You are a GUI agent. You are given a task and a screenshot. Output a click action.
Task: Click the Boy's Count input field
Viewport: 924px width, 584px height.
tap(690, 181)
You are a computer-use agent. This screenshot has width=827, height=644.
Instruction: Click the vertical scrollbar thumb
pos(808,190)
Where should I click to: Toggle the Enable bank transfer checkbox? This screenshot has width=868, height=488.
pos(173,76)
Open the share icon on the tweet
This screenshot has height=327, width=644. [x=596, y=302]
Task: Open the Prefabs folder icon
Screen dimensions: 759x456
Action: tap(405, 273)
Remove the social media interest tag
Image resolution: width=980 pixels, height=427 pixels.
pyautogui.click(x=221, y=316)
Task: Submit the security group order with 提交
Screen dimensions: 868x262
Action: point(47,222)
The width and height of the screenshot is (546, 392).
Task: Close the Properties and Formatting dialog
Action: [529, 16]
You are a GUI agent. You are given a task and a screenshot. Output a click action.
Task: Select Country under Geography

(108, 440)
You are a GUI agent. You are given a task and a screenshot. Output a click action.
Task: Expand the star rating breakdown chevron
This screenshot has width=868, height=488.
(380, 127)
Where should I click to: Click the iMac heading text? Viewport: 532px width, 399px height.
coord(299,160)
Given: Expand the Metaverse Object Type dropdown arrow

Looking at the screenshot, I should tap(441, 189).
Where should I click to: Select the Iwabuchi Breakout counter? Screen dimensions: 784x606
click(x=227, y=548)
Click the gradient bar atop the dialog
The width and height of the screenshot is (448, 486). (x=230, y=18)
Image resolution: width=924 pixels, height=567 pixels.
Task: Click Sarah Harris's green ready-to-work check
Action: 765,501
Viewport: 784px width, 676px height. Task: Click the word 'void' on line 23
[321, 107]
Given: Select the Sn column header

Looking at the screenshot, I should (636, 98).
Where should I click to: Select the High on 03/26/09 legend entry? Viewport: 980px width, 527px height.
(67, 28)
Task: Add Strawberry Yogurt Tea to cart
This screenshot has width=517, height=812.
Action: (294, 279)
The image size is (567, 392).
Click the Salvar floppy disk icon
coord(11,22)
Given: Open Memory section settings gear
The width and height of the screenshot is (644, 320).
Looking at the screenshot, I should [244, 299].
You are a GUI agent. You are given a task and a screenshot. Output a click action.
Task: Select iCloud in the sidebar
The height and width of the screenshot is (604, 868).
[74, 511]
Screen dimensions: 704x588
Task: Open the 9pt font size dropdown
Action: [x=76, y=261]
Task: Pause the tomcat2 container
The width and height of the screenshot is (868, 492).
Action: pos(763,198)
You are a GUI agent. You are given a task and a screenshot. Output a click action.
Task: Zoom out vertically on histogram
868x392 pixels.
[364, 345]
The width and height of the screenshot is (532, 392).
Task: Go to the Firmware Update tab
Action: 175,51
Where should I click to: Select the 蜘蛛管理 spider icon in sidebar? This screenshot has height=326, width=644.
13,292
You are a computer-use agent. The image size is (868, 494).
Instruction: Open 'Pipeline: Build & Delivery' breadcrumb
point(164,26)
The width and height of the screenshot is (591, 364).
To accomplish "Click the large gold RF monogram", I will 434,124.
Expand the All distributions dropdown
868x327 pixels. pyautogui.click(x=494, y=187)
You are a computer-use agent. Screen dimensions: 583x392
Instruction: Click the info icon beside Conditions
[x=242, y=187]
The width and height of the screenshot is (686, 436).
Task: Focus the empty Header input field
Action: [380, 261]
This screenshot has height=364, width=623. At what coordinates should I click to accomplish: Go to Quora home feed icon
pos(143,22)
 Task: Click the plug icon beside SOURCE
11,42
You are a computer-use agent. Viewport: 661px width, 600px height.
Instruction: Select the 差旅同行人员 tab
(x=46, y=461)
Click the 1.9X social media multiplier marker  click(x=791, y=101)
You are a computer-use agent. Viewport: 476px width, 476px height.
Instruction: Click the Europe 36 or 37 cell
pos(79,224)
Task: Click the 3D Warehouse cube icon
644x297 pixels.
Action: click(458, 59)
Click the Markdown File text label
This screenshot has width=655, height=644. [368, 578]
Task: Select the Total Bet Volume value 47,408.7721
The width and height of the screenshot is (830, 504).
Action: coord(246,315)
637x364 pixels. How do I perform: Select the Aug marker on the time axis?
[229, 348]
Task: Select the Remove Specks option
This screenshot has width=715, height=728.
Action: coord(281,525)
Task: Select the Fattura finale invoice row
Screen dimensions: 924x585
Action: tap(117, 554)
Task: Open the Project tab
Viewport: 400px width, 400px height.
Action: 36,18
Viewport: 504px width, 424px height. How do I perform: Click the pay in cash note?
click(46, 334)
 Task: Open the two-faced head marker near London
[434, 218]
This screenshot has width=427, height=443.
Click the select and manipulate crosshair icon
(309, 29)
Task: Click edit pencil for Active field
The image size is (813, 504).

WORK ITEM:
Your task is to write out, exactly, the line that contains "You are a computer-use agent. Viewport: 661px" and each line after it to the end of the data, with no other lines.

RESPONSE TO THE EXERCISE:
You are a computer-use agent. Viewport: 661px width, 600px height.
Instruction: Select the 差旅同行人员 tab
(x=46, y=461)
Click the 1.9X social media multiplier marker  click(x=791, y=101)
You are a computer-use agent. Viewport: 476px width, 476px height.
Instruction: Click the Europe 36 or 37 cell
pos(79,224)
Task: Click the 3D Warehouse cube icon
644x297 pixels.
Action: click(458, 59)
Click the Markdown File text label
This screenshot has width=655, height=644. [368, 578]
Task: Select the Total Bet Volume value 47,408.7721
The width and height of the screenshot is (830, 504).
Action: coord(246,315)
637x364 pixels. How do I perform: Select the Aug marker on the time axis?
[229, 348]
Task: Select the Remove Specks option
This screenshot has width=715, height=728.
Action: coord(281,525)
Task: Select the Fattura finale invoice row
Screen dimensions: 924x585
Action: tap(117, 554)
Task: Open the Project tab
Viewport: 400px width, 400px height.
Action: 36,18
Viewport: 504px width, 424px height. How do I perform: Click the pay in cash note?
click(46, 334)
 Task: Open the two-faced head marker near London
[434, 218]
This screenshot has width=427, height=443.
Click the select and manipulate crosshair icon
(309, 29)
Task: Click edit pencil for Active field
The image size is (813, 504).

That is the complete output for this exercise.